Preferred embodiments above are used to illustrate the disclosure but not to limit the disclosure. Anyone familiar with this technology can make various changes and modifications without departing from the spirit and scope of the disclosure. Therefore, the protection scope of the disclosure should be defined by the claims.

Claims

1. A recombinant strain of Saccharomyces pastorianus (S. pastorianus), which is preserved in China General Microbiological Culture Collection Center on Apr. 3, 2019, wherein the preservation number is CGMCC NO. 17520, and the preservation address is Institute of Microbiology, Chinese Academy of Sciences, No. 3, Yard 1, Beichen West Road, Chaoyang District, Beijing, China.

2. A method of using the recombinant strain of claim 1 for increasing the content of flavored amino acids in a fermented product, comprising obtaining an extract of the recombinant strain by culturing and autolyzing the recombinant strain at 37-50° C. to obtain a culture solution and then extracting the culture solution, and adding the extract into the fermented product.

3. The method according to claim 2, wherein the recombinant strain is cultured at 25-30° C. for 8-16 h and then continuously cultured to stay in an autolyzed state.

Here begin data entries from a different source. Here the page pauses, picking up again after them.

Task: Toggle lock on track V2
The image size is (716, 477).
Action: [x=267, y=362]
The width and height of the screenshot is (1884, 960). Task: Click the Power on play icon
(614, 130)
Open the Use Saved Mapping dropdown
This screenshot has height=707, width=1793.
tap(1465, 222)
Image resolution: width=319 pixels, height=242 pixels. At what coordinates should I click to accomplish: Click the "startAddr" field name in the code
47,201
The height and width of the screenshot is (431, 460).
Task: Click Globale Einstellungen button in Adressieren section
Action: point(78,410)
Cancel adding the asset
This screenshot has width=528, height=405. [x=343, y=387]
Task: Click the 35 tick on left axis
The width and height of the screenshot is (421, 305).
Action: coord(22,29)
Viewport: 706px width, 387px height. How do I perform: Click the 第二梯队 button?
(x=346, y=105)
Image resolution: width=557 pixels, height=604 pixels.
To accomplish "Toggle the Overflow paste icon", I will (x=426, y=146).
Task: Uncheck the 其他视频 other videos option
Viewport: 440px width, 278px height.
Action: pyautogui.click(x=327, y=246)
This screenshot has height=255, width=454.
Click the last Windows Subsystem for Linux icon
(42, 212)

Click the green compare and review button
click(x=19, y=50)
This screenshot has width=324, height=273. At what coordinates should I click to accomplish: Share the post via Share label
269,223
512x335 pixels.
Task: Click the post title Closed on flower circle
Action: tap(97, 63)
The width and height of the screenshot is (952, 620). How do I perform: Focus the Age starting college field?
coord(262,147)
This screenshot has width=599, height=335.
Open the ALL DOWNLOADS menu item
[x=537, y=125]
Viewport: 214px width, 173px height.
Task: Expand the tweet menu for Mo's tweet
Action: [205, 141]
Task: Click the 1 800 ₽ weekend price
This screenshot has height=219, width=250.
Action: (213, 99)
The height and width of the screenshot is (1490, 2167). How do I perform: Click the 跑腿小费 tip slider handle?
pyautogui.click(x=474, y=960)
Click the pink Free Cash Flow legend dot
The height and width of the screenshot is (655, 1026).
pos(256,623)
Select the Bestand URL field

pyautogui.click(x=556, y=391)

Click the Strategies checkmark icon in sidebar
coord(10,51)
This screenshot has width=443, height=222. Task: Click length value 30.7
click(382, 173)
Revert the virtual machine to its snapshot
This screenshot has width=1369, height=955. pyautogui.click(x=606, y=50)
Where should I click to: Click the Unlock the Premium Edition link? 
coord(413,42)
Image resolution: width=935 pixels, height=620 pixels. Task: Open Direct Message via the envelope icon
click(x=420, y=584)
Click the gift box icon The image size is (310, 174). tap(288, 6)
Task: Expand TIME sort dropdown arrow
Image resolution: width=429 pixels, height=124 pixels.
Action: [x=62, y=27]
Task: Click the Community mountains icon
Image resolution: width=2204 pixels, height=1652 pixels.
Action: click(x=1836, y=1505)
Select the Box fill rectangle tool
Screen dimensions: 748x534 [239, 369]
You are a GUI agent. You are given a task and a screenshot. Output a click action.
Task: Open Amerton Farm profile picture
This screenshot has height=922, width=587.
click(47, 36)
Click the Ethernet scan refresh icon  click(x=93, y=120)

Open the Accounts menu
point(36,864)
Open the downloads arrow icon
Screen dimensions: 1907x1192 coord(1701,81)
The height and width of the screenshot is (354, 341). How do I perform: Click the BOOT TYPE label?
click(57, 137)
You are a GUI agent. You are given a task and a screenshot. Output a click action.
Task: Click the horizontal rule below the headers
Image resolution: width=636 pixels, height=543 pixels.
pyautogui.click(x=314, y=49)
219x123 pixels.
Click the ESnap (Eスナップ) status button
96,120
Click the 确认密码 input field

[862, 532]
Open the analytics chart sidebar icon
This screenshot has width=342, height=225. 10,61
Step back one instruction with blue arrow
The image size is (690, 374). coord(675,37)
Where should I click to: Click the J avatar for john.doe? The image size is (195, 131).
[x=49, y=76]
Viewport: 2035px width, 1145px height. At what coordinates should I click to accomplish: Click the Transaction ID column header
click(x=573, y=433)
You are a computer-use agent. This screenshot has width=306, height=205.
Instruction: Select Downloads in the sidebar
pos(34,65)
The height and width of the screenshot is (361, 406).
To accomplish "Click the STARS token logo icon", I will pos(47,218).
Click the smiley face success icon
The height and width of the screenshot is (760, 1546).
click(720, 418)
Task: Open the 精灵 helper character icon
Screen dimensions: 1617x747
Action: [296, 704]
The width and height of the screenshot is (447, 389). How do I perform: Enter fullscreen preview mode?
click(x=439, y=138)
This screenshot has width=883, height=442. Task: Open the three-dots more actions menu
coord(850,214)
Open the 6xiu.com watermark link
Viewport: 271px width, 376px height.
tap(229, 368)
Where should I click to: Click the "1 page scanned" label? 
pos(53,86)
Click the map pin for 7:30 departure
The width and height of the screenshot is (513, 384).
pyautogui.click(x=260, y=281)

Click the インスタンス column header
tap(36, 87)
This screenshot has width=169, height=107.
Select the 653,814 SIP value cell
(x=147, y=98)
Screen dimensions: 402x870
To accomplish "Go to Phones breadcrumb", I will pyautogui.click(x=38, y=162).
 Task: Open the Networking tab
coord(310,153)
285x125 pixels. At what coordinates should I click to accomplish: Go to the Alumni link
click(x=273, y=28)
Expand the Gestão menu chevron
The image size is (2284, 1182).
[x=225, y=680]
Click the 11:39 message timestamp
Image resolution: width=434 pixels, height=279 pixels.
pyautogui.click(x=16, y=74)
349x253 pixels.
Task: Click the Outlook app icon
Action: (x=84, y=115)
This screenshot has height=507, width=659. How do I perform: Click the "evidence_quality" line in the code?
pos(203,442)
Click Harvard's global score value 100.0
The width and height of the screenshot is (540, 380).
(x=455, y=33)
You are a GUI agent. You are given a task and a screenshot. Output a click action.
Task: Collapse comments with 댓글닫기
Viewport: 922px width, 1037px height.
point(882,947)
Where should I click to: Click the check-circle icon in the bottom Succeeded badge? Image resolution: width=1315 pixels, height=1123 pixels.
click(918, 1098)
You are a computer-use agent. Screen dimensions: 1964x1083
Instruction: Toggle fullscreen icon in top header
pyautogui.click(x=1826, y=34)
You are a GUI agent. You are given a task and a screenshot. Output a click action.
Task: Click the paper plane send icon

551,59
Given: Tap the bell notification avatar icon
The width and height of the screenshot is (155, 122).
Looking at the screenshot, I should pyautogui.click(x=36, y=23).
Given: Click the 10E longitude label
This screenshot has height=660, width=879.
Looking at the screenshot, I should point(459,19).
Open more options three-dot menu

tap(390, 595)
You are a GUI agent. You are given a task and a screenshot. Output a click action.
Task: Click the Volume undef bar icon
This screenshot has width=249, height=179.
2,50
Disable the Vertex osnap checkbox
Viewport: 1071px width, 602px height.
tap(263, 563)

4. The method according to claim 2, wherein the recombinant strain is cultured at 25-30° C. for 8-16 h, and cultured strain cells are collected and transferred into another culture system for autolysis at 150-200 r·min−1 for 20-50 h to obtain a culture solution.

5. The method according to claim 2, wherein the mass-volume ratio of the recombinant strain to the culture system is (50-200):1.

6. The method according to claim 2, wherein the fermented product comprises functional foods, dietary additives and condiments.

7. The method according to claim 6, wherein the condiments comprise soy sauces, vinegar, bean pastes, sweet soybean pastes and oyster sauces.

8. The method according to claim 6, wherein the dietary additives comprise nutrient supplements, flavor enhancers and food processing aids.

9. A method of using the recombinant strain of claim 1 for increasing the content of glucan in a yeast extract, wherein the recombinant strain is autolyzed at 37-50° C.

10. The method according to claim 9, wherein the recombinant strain is cultured at 25-30° C. for 8-16 h and then continuously cultured to stay in an autolyzed state.

11. The method according to claim 10, wherein the recombinant strain of is cultured at 25-30° C. for 8-16 h, and cultured strain cells are collected and transferred into another culture system for autolysis at 150-200 r·min−1 for 20-50 h.

12. The method according to claim 9, wherein the mass-volume ratio of the recombinant strain to the culture system is (50-200):1.